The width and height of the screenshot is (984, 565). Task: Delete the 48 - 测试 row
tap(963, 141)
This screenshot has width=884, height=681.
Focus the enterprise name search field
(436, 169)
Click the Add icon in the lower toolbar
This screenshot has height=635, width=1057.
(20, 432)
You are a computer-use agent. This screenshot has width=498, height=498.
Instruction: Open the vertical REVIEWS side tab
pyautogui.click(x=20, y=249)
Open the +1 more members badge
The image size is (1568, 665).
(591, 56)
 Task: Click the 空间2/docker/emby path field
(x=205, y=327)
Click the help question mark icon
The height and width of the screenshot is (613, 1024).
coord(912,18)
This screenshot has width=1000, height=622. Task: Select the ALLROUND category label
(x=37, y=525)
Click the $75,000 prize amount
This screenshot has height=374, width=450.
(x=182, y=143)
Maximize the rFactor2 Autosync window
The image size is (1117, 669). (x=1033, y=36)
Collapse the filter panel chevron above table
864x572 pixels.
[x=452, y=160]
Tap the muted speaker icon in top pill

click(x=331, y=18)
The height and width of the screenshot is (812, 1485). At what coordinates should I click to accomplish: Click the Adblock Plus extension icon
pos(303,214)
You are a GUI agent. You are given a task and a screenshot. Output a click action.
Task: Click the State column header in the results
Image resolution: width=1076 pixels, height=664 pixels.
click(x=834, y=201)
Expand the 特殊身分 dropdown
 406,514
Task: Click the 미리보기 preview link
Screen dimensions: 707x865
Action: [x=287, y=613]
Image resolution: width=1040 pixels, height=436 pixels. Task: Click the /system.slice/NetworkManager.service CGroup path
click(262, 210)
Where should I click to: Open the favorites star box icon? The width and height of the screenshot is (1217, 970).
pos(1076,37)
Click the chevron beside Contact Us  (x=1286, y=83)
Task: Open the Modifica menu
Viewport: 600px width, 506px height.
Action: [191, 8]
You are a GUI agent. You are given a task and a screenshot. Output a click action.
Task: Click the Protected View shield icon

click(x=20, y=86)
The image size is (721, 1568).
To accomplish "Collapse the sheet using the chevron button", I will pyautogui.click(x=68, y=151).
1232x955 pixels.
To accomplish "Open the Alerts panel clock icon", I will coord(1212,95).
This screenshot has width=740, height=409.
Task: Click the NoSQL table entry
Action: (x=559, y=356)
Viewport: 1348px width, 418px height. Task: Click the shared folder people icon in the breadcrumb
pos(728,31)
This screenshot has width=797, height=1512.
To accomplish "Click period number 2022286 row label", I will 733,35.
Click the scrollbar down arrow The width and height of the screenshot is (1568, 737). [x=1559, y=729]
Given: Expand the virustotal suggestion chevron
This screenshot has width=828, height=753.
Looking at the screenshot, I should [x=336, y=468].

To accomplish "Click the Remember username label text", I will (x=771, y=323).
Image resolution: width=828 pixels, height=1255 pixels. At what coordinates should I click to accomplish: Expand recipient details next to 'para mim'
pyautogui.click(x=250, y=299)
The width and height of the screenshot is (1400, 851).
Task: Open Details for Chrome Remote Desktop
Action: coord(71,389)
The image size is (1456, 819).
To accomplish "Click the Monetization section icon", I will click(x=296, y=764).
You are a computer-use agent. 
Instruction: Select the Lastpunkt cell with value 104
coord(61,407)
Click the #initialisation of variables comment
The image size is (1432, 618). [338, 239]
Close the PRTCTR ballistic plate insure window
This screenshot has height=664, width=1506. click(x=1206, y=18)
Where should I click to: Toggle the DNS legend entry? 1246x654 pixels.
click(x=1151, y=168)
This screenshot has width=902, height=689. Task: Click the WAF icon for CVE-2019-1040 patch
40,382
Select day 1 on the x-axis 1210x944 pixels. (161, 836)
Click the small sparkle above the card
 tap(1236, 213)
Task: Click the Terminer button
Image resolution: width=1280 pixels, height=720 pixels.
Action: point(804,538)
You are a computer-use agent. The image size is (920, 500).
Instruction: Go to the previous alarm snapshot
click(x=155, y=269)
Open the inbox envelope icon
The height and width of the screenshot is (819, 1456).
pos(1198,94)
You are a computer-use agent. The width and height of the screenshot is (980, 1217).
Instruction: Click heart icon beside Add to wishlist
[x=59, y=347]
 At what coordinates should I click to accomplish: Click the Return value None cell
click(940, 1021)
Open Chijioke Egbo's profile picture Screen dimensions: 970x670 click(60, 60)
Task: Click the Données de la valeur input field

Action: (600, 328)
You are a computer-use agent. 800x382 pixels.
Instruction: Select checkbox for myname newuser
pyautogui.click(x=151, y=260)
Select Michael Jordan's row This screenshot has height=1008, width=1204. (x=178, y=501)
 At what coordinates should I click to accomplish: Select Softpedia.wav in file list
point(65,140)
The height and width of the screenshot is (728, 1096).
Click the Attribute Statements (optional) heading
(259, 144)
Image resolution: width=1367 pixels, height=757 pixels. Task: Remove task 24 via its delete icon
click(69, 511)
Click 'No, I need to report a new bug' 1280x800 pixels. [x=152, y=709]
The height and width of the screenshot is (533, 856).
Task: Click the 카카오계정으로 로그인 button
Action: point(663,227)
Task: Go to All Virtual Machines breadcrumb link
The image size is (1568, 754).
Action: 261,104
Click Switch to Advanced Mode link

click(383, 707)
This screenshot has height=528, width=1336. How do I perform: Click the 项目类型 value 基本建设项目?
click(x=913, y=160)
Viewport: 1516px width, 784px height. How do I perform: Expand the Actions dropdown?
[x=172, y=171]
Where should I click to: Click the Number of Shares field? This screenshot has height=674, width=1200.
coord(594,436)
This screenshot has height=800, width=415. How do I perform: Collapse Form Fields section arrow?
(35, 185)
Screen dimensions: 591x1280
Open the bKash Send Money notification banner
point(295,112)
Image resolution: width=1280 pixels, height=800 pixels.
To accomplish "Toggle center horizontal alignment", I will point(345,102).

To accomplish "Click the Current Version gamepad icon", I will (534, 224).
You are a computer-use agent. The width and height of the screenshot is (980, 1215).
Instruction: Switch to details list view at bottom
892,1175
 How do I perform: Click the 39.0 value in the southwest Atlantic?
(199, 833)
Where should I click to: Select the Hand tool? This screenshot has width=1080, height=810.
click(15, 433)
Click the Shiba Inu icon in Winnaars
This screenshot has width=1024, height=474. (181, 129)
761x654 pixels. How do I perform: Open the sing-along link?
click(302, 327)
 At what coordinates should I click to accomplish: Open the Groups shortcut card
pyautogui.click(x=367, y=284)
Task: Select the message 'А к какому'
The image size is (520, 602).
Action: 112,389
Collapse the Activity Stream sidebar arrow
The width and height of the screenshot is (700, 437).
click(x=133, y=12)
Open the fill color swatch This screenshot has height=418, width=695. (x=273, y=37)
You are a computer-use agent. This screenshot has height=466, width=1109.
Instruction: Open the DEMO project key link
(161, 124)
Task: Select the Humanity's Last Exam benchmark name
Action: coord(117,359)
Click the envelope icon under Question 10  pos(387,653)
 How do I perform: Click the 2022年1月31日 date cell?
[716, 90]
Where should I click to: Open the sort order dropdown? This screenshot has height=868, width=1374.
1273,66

- _EXERCISE BRIEF_
Taking the line that contains "How do I perform: Click the 2022年1月31日" as the starting point, copy every line through the end of the listing exactly, and write nothing further.

- _PROBLEM SOLUTION_
 How do I perform: Click the 2022年1月31日 date cell?
[716, 90]
Where should I click to: Open the sort order dropdown? This screenshot has height=868, width=1374.
1273,66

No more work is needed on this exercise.